DIVIDED CO-OWNERSHIP
Divided co-ownership, also called condominium, is a residential arrangement which, from a legal standpoint, financially dissociates the owners from one another. It is necessarily governed by a declaration of co-ownership, a notarized agreement that regulates, in the immovable, the relationship between the co-owners and the Directors. The declaration of co-ownership is an essential legal document of the co-ownership because it contains the elements constituting its framework. Once published at the land registry office, the syndicate is automatically created under the Law.
To set up a divided co-ownership, the immovable must be divided in private and common portions. They are identified by a separate lot number attributed during a cadastral operation. Each of the private lots of the co-ownership so created becomes a separate lot.
Therefore each co-owner is the exclusive owner of his privative portion (i.e. apartment) and also, in some cases, of a parking space and/or a locker. The co-owners also own in common (in indivision) the common portions of the building, such as the major components of the building, mechanical equipment, lobby, swimming pool, parking, elevator(s) and community rooms. These common portions are managed by the syndicate of co-owners who must ensure their maintenance and preservation.
The legal regime of divided co-ownership gives owners more latitude, as one should theoretically be able to dispose of its property as he see fit, such as renting or selling his private portion without having to obtain prior authorization. You may also obtain a hypothecary loan to purchase your apartment, and the other co-owners will not be in any way responsible for it.
UNDIVIDED CO-OWNERSHIP
A building is held in undivided co-ownership when it is owned by more than one person, (the undivided co-owners) without being materially apportioned in distinct lots (private and common portions). The undivided co-ownership concept is very broad. It applies to spouses buying a house, to the members of a family who inherit a property, to three individuals purchasing jointly a triplex. In those three cases they are all undivided co-owners. Furthermore the shares of each undivided co-owners are deemed to be equal, unless the deed of sale or an indivision agreement provides differently.
Contrary to divided co-ownership, the apartments are not individualized and it is not necessary to proceed with prior cadastral operations. The immoveable is the object of only one real estate evaluation. This is why the authorities issue only one tax bill for the entire immovable. You will own, with all the other co-owners, an undivided right of ownership in the entire immovable in proportion to the value of your share.
The indivision agreement
If divided co-ownerships are necessarily governed by a formal notarized agreement (declaration of co-ownership), undivided co-ownerships are not subject to this requirement. However, a written indivision agreement between the undivided co-owners will make quite a difference. It then becomes a structured undivided co-ownership.

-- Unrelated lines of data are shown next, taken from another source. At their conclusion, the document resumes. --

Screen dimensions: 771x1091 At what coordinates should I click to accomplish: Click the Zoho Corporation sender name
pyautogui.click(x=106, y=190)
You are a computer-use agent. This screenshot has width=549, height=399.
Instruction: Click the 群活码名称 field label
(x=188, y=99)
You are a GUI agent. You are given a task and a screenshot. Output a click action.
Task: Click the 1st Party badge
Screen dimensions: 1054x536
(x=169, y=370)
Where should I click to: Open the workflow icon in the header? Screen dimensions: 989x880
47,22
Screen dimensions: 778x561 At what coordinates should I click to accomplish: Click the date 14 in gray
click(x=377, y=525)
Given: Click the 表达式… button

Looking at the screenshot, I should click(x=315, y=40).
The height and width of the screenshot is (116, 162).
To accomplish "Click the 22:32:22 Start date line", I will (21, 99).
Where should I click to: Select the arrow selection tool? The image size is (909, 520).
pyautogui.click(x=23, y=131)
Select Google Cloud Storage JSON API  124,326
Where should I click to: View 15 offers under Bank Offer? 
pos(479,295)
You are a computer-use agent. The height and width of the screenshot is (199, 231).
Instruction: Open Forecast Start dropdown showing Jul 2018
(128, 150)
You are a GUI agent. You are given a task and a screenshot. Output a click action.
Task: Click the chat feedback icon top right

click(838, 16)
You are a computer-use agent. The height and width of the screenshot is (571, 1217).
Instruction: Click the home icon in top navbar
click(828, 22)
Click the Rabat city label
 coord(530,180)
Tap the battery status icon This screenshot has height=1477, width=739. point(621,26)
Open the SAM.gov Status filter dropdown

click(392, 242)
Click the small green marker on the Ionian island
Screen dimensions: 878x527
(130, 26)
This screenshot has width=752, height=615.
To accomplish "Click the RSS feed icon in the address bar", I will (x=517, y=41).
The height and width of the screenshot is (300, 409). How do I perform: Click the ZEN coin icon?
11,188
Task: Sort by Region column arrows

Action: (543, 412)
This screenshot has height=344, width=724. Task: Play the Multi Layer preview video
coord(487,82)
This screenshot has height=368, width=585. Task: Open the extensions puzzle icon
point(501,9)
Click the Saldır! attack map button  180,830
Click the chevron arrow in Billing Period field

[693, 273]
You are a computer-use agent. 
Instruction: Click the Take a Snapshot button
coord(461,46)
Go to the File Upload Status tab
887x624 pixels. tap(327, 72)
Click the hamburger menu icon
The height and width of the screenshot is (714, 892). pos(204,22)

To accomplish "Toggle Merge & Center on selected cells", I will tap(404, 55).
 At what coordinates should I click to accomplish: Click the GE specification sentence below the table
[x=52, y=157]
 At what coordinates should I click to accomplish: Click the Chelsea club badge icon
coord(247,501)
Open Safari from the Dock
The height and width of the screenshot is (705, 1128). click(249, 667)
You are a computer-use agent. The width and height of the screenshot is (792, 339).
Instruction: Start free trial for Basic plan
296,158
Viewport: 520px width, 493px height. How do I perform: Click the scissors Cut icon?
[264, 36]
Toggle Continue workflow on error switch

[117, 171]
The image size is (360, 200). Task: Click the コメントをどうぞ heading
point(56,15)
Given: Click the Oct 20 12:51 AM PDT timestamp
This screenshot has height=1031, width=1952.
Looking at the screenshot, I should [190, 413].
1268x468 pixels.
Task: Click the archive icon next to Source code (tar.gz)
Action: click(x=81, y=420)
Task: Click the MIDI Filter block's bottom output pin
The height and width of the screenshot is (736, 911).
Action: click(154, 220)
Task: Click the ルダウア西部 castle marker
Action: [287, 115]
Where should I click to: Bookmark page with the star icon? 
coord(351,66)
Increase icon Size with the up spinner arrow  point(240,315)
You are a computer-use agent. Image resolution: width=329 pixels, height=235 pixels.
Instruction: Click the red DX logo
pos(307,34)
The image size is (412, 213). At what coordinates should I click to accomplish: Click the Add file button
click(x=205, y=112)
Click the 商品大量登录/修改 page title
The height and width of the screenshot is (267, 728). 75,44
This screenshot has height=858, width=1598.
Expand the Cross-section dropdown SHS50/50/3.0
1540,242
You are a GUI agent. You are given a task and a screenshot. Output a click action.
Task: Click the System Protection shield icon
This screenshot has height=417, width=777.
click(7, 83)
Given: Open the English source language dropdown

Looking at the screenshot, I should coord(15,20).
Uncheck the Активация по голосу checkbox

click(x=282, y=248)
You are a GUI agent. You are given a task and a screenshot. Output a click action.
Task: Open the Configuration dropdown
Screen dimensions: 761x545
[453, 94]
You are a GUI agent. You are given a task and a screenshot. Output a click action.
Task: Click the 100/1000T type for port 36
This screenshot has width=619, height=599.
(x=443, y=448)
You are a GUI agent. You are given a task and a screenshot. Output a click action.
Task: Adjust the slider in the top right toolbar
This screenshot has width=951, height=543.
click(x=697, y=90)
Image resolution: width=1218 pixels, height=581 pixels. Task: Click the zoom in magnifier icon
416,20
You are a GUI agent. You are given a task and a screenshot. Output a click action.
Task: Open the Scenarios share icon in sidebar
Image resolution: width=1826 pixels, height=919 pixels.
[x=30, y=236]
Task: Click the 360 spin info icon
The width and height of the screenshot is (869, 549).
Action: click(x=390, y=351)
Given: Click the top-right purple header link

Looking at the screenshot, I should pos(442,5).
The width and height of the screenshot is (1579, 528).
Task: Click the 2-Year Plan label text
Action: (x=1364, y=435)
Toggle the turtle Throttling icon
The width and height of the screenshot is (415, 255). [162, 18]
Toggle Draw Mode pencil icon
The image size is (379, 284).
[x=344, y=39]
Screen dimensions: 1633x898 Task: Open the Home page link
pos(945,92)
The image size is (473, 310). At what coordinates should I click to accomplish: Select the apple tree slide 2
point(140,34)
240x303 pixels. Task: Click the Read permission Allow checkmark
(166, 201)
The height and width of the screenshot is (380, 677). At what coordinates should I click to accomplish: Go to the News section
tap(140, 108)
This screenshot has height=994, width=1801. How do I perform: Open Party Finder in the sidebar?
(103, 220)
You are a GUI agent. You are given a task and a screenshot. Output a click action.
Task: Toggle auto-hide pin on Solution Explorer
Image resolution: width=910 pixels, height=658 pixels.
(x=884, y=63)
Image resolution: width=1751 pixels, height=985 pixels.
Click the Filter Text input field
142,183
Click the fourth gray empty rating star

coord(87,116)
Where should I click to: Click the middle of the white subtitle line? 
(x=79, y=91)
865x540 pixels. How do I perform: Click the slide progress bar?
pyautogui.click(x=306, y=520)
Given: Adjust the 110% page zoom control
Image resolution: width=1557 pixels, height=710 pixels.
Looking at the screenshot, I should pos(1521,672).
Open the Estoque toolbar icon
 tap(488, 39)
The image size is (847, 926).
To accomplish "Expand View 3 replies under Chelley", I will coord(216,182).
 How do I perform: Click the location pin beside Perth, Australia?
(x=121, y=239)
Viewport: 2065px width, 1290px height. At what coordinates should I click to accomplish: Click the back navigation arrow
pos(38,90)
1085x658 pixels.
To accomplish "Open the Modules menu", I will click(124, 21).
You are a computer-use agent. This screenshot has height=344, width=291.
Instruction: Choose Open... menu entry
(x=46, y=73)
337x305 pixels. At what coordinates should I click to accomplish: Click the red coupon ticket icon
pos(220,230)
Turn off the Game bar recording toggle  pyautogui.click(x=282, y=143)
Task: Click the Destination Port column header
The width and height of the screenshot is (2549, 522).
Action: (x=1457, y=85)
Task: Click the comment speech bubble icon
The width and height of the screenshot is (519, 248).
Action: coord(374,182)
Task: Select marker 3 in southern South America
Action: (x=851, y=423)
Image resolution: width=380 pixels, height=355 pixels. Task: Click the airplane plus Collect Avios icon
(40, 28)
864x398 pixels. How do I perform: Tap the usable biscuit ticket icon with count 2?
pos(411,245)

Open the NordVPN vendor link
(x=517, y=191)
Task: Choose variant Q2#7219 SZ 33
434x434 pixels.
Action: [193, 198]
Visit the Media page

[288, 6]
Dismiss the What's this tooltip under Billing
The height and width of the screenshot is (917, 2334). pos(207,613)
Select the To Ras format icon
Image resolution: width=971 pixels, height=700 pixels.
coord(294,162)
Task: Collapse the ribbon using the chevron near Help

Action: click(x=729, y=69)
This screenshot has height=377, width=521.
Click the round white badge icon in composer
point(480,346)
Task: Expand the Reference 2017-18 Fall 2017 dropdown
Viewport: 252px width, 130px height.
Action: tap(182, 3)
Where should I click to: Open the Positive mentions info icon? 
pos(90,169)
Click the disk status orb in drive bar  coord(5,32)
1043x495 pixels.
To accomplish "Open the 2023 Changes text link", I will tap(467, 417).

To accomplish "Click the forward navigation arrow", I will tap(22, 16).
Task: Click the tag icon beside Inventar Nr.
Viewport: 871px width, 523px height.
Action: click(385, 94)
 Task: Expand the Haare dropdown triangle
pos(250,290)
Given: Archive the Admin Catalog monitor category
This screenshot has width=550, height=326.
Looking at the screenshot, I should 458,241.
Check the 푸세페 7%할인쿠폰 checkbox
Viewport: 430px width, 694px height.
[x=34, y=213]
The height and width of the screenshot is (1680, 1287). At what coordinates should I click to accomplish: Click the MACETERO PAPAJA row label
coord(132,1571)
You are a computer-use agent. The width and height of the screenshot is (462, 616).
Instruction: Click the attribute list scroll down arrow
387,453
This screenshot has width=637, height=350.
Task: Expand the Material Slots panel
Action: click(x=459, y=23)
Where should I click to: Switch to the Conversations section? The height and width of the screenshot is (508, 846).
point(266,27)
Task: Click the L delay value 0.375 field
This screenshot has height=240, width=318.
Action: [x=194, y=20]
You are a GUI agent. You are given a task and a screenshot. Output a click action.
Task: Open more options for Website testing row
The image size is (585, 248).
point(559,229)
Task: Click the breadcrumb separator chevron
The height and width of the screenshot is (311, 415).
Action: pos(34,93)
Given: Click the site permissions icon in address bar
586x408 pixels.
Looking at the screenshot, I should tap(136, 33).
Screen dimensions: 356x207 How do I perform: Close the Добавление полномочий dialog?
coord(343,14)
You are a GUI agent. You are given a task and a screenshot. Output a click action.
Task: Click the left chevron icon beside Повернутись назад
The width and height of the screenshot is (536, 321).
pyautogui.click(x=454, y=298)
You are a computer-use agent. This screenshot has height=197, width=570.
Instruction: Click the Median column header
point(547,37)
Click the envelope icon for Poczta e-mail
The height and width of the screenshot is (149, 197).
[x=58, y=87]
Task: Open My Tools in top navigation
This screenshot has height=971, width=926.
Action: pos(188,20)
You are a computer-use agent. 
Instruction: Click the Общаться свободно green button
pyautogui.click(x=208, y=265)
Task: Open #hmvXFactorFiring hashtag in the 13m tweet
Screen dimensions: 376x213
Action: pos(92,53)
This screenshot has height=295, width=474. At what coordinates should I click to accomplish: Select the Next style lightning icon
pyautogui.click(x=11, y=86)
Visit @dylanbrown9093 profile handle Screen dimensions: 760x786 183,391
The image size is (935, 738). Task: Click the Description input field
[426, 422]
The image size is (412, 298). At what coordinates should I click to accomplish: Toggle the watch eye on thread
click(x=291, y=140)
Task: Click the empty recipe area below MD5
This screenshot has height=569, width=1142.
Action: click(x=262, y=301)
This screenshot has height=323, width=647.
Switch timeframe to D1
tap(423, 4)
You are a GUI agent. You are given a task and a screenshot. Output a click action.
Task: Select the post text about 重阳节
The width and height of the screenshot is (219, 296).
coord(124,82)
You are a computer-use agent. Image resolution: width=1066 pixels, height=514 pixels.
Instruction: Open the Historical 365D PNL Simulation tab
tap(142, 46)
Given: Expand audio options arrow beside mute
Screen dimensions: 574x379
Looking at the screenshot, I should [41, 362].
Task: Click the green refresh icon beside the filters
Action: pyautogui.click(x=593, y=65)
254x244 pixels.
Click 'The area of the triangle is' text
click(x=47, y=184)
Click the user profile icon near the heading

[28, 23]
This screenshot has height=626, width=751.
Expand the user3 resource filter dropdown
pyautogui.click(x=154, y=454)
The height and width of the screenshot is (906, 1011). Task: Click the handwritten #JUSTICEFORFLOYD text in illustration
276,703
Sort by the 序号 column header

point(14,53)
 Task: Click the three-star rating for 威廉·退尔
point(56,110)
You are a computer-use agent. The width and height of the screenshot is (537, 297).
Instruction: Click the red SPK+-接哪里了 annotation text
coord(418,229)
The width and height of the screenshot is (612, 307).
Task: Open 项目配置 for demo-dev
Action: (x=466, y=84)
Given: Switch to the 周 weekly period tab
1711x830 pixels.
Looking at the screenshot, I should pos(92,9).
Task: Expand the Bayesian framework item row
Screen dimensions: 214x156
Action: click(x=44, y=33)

The indivision agreement has many purposes: it deals more particularly with the identification of the share of the undivided co-owners and, as the case may be, the attribution on a portion of the immovable of an exclusive right of enjoyment and includes a description of the areas reserved for the exclusive use of the co-owners (i.e. the apartments or parking areas).In other words, you will be only a partial owner of the apartment in which you will reside. The other co-owners will be in a similar situation. Another object of the agreement is defining the rights and obligations of the parties. In most cases, the indivision agreement does not allow the rental of the apartments.
In order for an indivision agreement to be enforceable upon a new co-owner, it has to be registered at the land registry office, unless the rights contained in the said agreement have been transferred to the said co-owner and that the latter has assumed its obligations. Finally even though it may be renewed at all times, such agreements cannot have a term exceeding 30 years.
The solidary obligations of the co-owners
As a co-owner in an undivided co-ownership you will be responsible for many solidary obligations. If one of the co-owners fails to pay, the others must pay on his behalf. This is the case for real estate taxes, (municipal and school) for which the co-owners are solidarily responsible.
Also, in an undivided co-ownership, the financial institutions generally require the intervention of all the co-owners to grant a loan secured by a hypothec. Every co-owner (including yourself) then becomes jointly responsible for the repayment of the loan.
In the absence of an indivision agreement including provisions safeguarding the payment of the various obligations of each undivided co-owners, you are left to the vagaries of chance should one of the co-owners become insolvent.
The exception to the rule: limited liability Loans
However if you benefit from an appropriate indivision agreement, a few financial institutions offer limited liability hypothecary loans .Article 1015 of the Civil Code of Québec provides that each undivided co-owner may consent on its own a hypothec on his share of the immovable. Thus, the hypothecary debt of the latter towards his creditor is secured by a hypothec enforceable only against the undivided rights (share) owned by him in the immoveable. The other co-owners are not responsible of the debt of the co-owner, since as the present title indicates the liability for the payment of the loan is limited to the one co-owner who obtained it. In case of default, only the share of the co-owner concerned can be seized by the creditor.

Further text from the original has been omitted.